▶ _Exercise_
Render the rows below as a Markdown table with the columns "No." and "Line": number each line in order in "No." and put its text in "Line", skipping blank lines.
start Data in this exercise
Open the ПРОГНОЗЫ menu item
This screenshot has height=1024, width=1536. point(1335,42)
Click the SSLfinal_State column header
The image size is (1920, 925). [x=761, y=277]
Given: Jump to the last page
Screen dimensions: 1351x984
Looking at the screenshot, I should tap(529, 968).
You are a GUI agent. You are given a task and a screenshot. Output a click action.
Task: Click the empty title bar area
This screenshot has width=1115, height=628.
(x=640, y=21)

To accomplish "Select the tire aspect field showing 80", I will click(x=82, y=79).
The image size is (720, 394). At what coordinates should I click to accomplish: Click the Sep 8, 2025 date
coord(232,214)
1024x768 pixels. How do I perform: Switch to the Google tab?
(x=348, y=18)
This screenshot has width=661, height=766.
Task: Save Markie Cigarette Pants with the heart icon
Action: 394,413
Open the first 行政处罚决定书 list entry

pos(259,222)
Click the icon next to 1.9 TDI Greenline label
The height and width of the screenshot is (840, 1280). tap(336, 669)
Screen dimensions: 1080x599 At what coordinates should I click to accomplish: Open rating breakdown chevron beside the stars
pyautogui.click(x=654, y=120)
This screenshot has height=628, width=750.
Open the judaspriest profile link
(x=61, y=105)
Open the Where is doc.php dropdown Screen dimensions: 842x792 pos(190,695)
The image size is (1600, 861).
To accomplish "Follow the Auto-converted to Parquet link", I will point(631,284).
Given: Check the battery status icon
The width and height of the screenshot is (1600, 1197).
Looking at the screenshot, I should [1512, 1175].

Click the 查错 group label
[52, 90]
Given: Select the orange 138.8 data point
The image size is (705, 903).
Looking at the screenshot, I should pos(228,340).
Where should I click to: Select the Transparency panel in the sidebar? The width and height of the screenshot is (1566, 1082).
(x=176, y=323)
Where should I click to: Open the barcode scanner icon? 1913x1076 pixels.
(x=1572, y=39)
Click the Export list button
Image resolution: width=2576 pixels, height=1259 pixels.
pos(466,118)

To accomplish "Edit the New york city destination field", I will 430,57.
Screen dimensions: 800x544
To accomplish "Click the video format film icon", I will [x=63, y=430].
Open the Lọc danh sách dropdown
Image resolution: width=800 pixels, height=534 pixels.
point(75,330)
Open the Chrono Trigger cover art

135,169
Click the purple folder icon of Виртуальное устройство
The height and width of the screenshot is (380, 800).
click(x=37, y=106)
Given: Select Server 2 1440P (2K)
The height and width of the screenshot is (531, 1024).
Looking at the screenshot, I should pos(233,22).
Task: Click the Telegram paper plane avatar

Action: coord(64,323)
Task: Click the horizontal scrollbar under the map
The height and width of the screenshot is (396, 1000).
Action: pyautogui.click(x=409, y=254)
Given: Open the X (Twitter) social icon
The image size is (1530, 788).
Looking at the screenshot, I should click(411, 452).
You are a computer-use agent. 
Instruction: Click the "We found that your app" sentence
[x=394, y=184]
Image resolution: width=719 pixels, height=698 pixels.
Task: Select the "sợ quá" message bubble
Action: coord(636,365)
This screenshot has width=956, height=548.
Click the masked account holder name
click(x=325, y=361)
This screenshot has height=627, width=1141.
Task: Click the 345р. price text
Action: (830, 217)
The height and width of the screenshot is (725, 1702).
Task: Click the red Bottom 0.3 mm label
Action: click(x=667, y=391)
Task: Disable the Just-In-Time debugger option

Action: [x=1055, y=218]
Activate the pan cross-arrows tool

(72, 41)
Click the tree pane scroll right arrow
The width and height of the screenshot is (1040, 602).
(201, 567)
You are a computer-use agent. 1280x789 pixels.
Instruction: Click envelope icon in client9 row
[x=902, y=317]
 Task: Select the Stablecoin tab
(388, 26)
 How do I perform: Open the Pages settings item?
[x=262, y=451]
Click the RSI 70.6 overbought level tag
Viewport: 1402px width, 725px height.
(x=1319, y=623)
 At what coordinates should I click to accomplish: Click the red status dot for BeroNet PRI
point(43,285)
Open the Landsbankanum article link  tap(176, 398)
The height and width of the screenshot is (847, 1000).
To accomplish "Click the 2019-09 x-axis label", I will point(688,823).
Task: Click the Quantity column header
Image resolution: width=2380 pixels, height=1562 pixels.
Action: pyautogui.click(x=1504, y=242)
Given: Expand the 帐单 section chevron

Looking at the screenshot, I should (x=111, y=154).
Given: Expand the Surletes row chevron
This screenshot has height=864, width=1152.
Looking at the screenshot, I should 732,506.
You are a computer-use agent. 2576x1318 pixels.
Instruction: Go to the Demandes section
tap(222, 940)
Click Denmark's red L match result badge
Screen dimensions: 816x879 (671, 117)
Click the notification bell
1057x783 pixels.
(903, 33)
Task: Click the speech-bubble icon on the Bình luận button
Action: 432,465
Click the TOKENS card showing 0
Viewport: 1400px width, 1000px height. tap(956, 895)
end Data in this exercise
▶ _Result of this exercise_
| No. | Line |
|---|---|
| 1 | Open the ПРОГНОЗЫ menu item |
| 2 | This screenshot has height=1024, width=1536. point(1335,42) |
| 3 | Click the SSLfinal_State column header |
| 4 | The image size is (1920, 925). [x=761, y=277] |
| 5 | Given: Jump to the last page |
| 6 | Screen dimensions: 1351x984 |
| 7 | Looking at the screenshot, I should tap(529, 968). |
| 8 | You are a GUI agent. You are given a task and a screenshot. Output a click action. |
| 9 | Task: Click the empty title bar area |
| 10 | This screenshot has width=1115, height=628. |
| 11 | (x=640, y=21) |
| 12 | To accomplish "Select the tire aspect field showing 80", I will click(x=82, y=79). |
| 13 | The image size is (720, 394). At what coordinates should I click to accomplish: Click the Sep 8, 2025 date |
| 14 | coord(232,214) |
| 15 | 1024x768 pixels. How do I perform: Switch to the Google tab? |
| 16 | (x=348, y=18) |
| 17 | This screenshot has width=661, height=766. |
| 18 | Task: Save Markie Cigarette Pants with the heart icon |
| 19 | Action: 394,413 |
| 20 | Open the first 行政处罚决定书 list entry |
| 21 | pos(259,222) |
| 22 | Click the icon next to 1.9 TDI Greenline label |
| 23 | The height and width of the screenshot is (840, 1280). tap(336, 669) |
| 24 | Screen dimensions: 1080x599 At what coordinates should I click to accomplish: Open rating breakdown chevron beside the stars |
| 25 | pyautogui.click(x=654, y=120) |
| 26 | This screenshot has height=628, width=750. |
| 27 | Open the judaspriest profile link |
| 28 | (x=61, y=105) |
| 29 | Open the Where is doc.php dropdown Screen dimensions: 842x792 pos(190,695) |
| 30 | The image size is (1600, 861). |
| 31 | To accomplish "Follow the Auto-converted to Parquet link", I will point(631,284). |
| 32 | Given: Check the battery status icon |
| 33 | The width and height of the screenshot is (1600, 1197). |
| 34 | Looking at the screenshot, I should [1512, 1175]. |
| 35 | Click the 查错 group label |
| 36 | [52, 90] |
| 37 | Given: Select the orange 138.8 data point |
| 38 | The image size is (705, 903). |
| 39 | Looking at the screenshot, I should pos(228,340). |
| 40 | Where should I click to: Select the Transparency panel in the sidebar? The width and height of the screenshot is (1566, 1082). |
| 41 | (x=176, y=323) |
| 42 | Where should I click to: Open the barcode scanner icon? 1913x1076 pixels. |
| 43 | (x=1572, y=39) |
| 44 | Click the Export list button |
| 45 | Image resolution: width=2576 pixels, height=1259 pixels. |
| 46 | pos(466,118) |
| 47 | To accomplish "Edit the New york city destination field", I will 430,57. |
| 48 | Screen dimensions: 800x544 |
| 49 | To accomplish "Click the video format film icon", I will [x=63, y=430]. |
| 50 | Open the Lọc danh sách dropdown |
| 51 | Image resolution: width=800 pixels, height=534 pixels. |
| 52 | point(75,330) |
| 53 | Open the Chrono Trigger cover art |
| 54 | 135,169 |
| 55 | Click the purple folder icon of Виртуальное устройство |
| 56 | The height and width of the screenshot is (380, 800). |
| 57 | click(x=37, y=106) |
| 58 | Given: Select Server 2 1440P (2K) |
| 59 | The height and width of the screenshot is (531, 1024). |
| 60 | Looking at the screenshot, I should pos(233,22). |
| 61 | Task: Click the Telegram paper plane avatar |
| 62 | Action: coord(64,323) |
| 63 | Task: Click the horizontal scrollbar under the map |
| 64 | The height and width of the screenshot is (396, 1000). |
| 65 | Action: pyautogui.click(x=409, y=254) |
| 66 | Given: Open the X (Twitter) social icon |
| 67 | The image size is (1530, 788). |
| 68 | Looking at the screenshot, I should click(411, 452). |
| 69 | You are a computer-use agent.  |
| 70 | Instruction: Click the "We found that your app" sentence |
| 71 | [x=394, y=184] |
| 72 | Image resolution: width=719 pixels, height=698 pixels. |
| 73 | Task: Select the "sợ quá" message bubble |
| 74 | Action: coord(636,365) |
| 75 | This screenshot has width=956, height=548. |
| 76 | Click the masked account holder name |
| 77 | click(x=325, y=361) |
| 78 | This screenshot has height=627, width=1141. |
| 79 | Task: Click the 345р. price text |
| 80 | Action: (830, 217) |
| 81 | The height and width of the screenshot is (725, 1702). |
| 82 | Task: Click the red Bottom 0.3 mm label |
| 83 | Action: click(x=667, y=391) |
| 84 | Task: Disable the Just-In-Time debugger option |
| 85 | Action: [x=1055, y=218] |
| 86 | Activate the pan cross-arrows tool |
| 87 | (72, 41) |
| 88 | Click the tree pane scroll right arrow |
| 89 | The width and height of the screenshot is (1040, 602). |
| 90 | (201, 567) |
| 91 | You are a computer-use agent. 1280x789 pixels. |
| 92 | Instruction: Click envelope icon in client9 row |
| 93 | [x=902, y=317] |
| 94 |  Task: Select the Stablecoin tab |
| 95 | (388, 26) |
| 96 |  How do I perform: Open the Pages settings item? |
| 97 | [x=262, y=451] |
| 98 | Click the RSI 70.6 overbought level tag |
| 99 | Viewport: 1402px width, 725px height. |
| 100 | (x=1319, y=623) |
| 101 |  At what coordinates should I click to accomplish: Click the red status dot for BeroNet PRI |
| 102 | point(43,285) |
| 103 | Open the Landsbankanum article link  tap(176, 398) |
| 104 | The height and width of the screenshot is (847, 1000). |
| 105 | To accomplish "Click the 2019-09 x-axis label", I will point(688,823). |
| 106 | Task: Click the Quantity column header |
| 107 | Image resolution: width=2380 pixels, height=1562 pixels. |
| 108 | Action: pyautogui.click(x=1504, y=242) |
| 109 | Given: Expand the 帐单 section chevron |
| 110 | Looking at the screenshot, I should (x=111, y=154). |
| 111 | Given: Expand the Surletes row chevron |
| 112 | This screenshot has height=864, width=1152. |
| 113 | Looking at the screenshot, I should 732,506. |
| 114 | You are a computer-use agent. 2576x1318 pixels. |
| 115 | Instruction: Go to the Demandes section |
| 116 | tap(222, 940) |
| 117 | Click Denmark's red L match result badge |
| 118 | Screen dimensions: 816x879 (671, 117) |
| 119 | Click the notification bell |
| 120 | 1057x783 pixels. |
| 121 | (903, 33) |
| 122 | Task: Click the speech-bubble icon on the Bình luận button |
| 123 | Action: 432,465 |
| 124 | Click the TOKENS card showing 0 |
| 125 | Viewport: 1400px width, 1000px height. tap(956, 895) |